Google Cloud Storage

  • Unified API across all storage classes
  • Turbo replication for cross-region copies under 15 minutes
  • Autoclass automatically transitions objects between storage classes
  • Strongly consistent for all operations

Azure Blob Storage

  • Tiers: Hot, Cool, Cold, Archive
  • Access tiers can be set at object level within a container
  • Immutable storage with WORM (Write Once Read Many) policies

Common Object Storage Patterns

# S3 operations with boto3
import boto3

s3 = boto3.client('s3')

# Upload with server-side encryption
s3.put_object(
    Bucket='my-bucket',
    Key='data/report.csv',
    Body=data,
    ServerSideEncryption='aws:kms',
    StorageClass='INTELLIGENT_TIERING'
)

# Generate presigned URL for temporary access
url = s3.generate_presigned_url(
    'get_object',
    Params={'Bucket': 'my-bucket', 'Key': 'data/report.csv'},
    ExpiresIn=3600
)

Block Storage

Block storage provides raw volumes that attach to compute instances, functioning like physical hard drives.

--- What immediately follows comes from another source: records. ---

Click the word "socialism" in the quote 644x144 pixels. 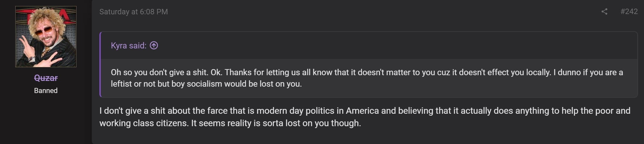(x=204, y=84)
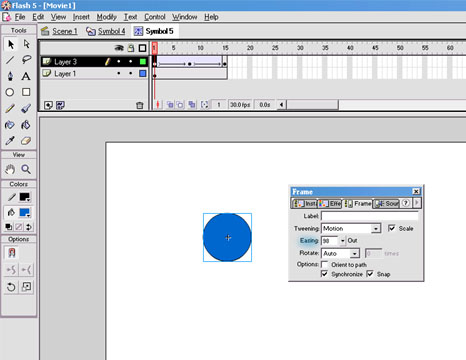Go back to Scene 1
The width and height of the screenshot is (466, 360).
59,31
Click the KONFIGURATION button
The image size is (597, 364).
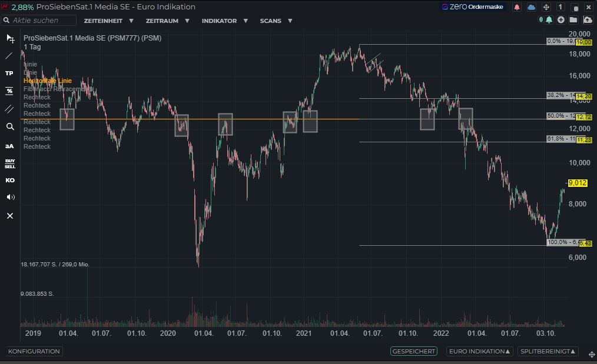34,351
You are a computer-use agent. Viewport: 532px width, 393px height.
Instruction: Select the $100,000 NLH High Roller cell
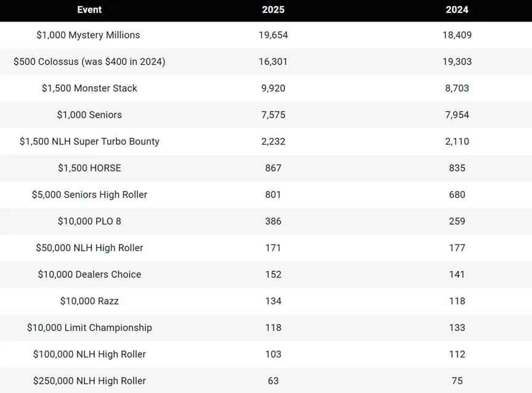[x=89, y=354]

AWS EBS (Elastic Block Store)

| Volume Type | IOPS | Throughput | Use Case | |-------------|------|------------|----------| | gp3 (General) | 3,000-16,000 | 125-1,000 MB/s | Most workloads | | io2 (Provisioned) | Up to 256,000 | 4,000 MB/s | Databases | | st1 (Throughput) | 500 baseline | 500 MB/s | Big data, logs | | sc1 (Cold) | 250 baseline | 250 MB/s | Infrequent access |

  • Snapshots stored in S3 (incremental, point-in-time)
  • Multi-attach for io2 volumes (shared across instances)
  • Encrypted by default with AWS-managed or customer-managed keys

GCP Persistent Disks

  • pd-standard: HDD-backed, cost-effective
  • pd-balanced: SSD-backed, balanced performance
  • pd-ssd: SSD-backed, high IOPS
  • pd-extreme: Highest performance for demanding databases
  • Can attach to multiple instances in read-only mode

File Storage

Network file systems providing shared access with POSIX semantics.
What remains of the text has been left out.